Article in Pop Rocket on "Chaos & Accident" Pop Rocket, Jan 5, 2012.
Charles is featured in the Prescott Living Magazine, week of May 16, 2005.
Rock art -- painted or pecked designs on natural rock surfaces -- is our most direct and accessible record of prehistoric Indian Art and religious beliefs. That it is art -- an esthetic accomplishment, in our sense of the term -- is undeniable, for many of these ancient human figures, animal motifs and geometric designs are masterpieces by anyone's measure. And that this art served the dual purpose of expressing the symbolism of American Indian religion is also now well-established by archaeological study. Commonly made by shaman-priests to portray visions thought to represent their sacred realm, the very ease of viewing this ancient art still preserved on our modern landscape stands in sharp contrast to the deep and ancient beliefs that the art embodies.

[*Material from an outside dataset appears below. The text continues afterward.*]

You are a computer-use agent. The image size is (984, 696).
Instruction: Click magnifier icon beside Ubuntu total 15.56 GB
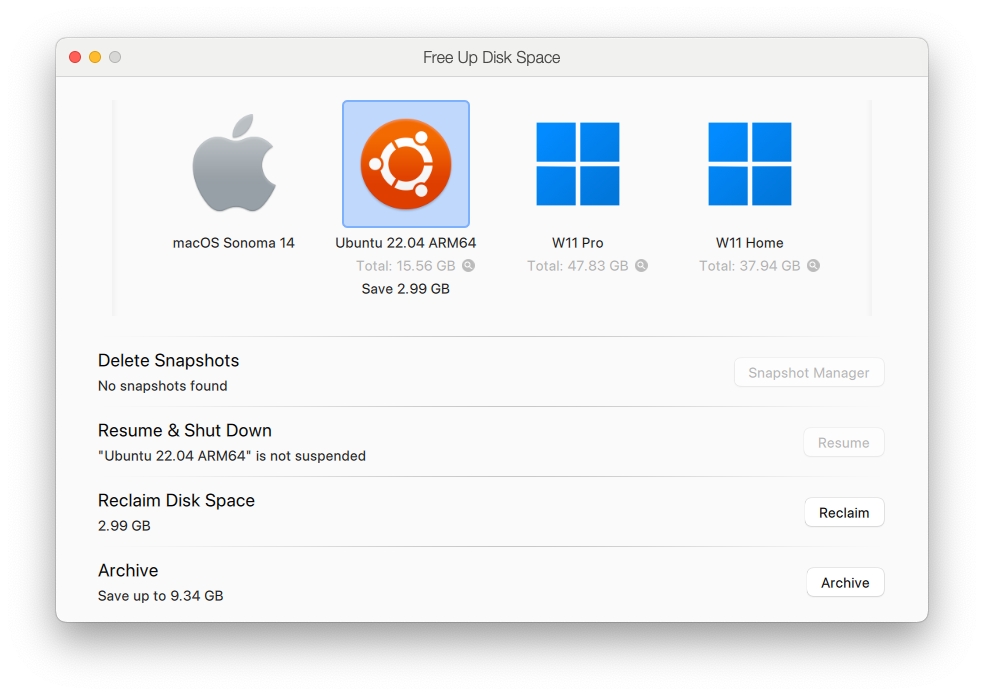click(x=469, y=266)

Charles Huckeba's artistic re-creations of American Indian rock art are masterpieces in their own right. At once faithfully replicating the ancient images, his modern paintings also succeed in the more difficult task of capturing the spirit of the ancient designs. To the American Indian, this spirit was in part the result of the placement of the designs at sacred places on the landscape. Charles' paintings capture the sense that these are not just images on rocks but instead, as the shaman-artists would attest, are images of what is within the rocks -- the sacred beings in the spirit world that only they could discern in their visionary trances. Even more importantly, Charles' paintings help us recognize that the artistic and spiritual world of the ancient American Indian is far from dead and gone. Though the artist-shamans are now long since passed away, their visions of the supernatural persist on the landscape, and in the re-creations we see in Charles' paintings.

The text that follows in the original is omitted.